#### DATA SECTION:
════════════════

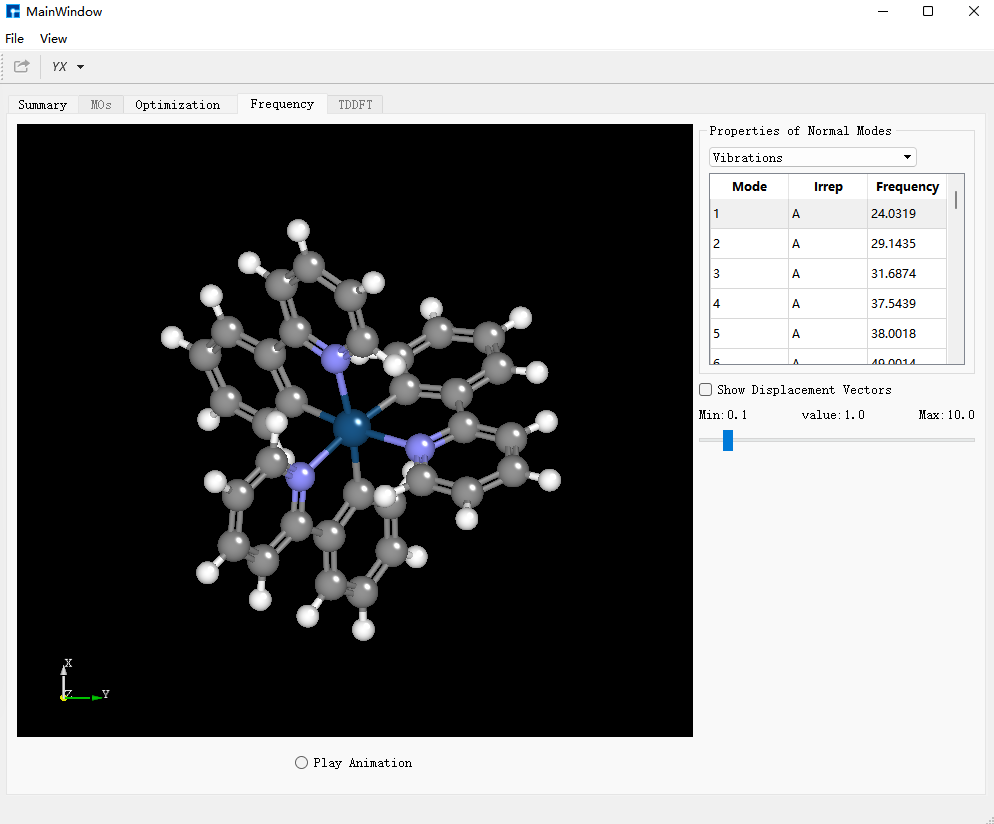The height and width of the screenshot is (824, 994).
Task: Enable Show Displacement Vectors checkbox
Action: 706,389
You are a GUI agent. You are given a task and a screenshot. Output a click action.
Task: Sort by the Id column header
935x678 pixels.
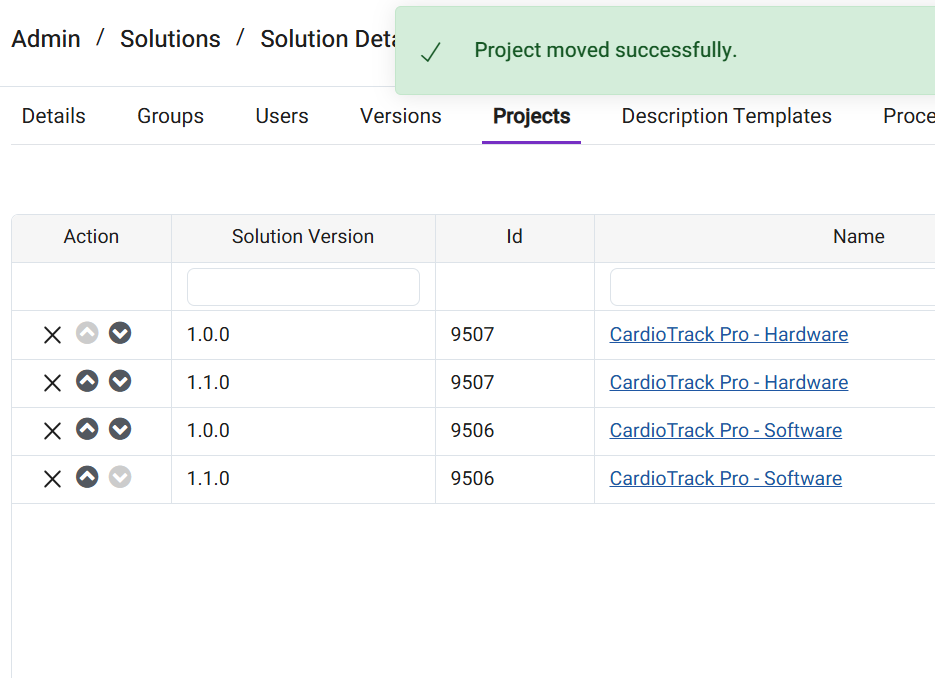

════════════════

From the line containing "Task: Sort by the Id column header" down to the last line of the data, print every line exactly and nothing else. Pictures stay out of the copy.

#### RESULT:
Task: Sort by the Id column header
935x678 pixels.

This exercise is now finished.